▸ **What to work on**: Return every line in the entries below where the word "height" shows up.

▸ **Record extracts**:
========================================

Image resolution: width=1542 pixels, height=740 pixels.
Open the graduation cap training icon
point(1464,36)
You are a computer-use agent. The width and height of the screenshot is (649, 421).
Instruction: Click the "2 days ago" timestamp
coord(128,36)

========================================

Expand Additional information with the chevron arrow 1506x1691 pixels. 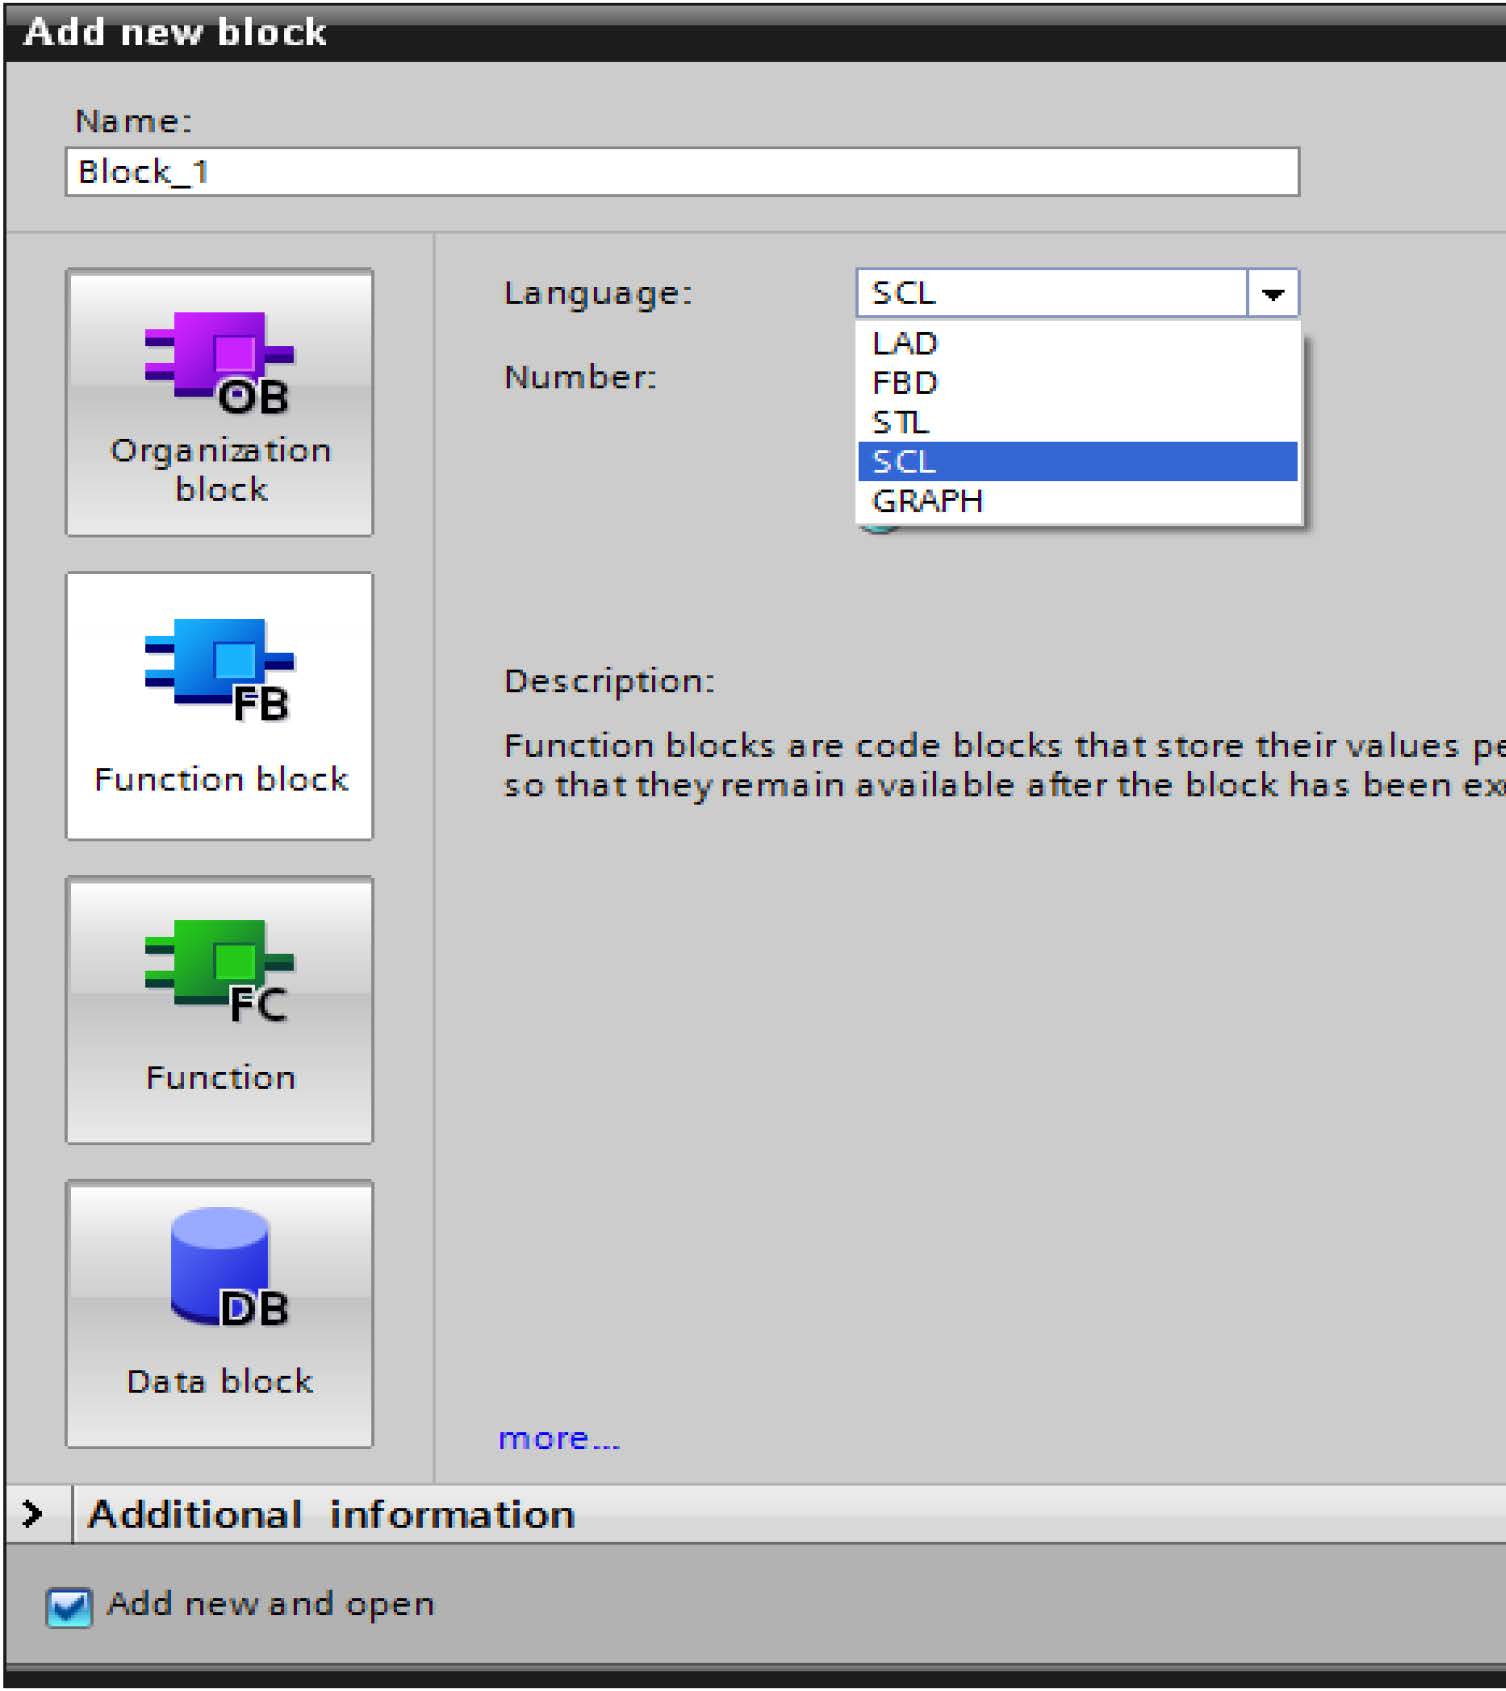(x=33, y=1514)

========================================

▸ **Exercise result**:
Image resolution: width=1542 pixels, height=740 pixels.
You are a computer-use agent. The width and height of the screenshot is (649, 421).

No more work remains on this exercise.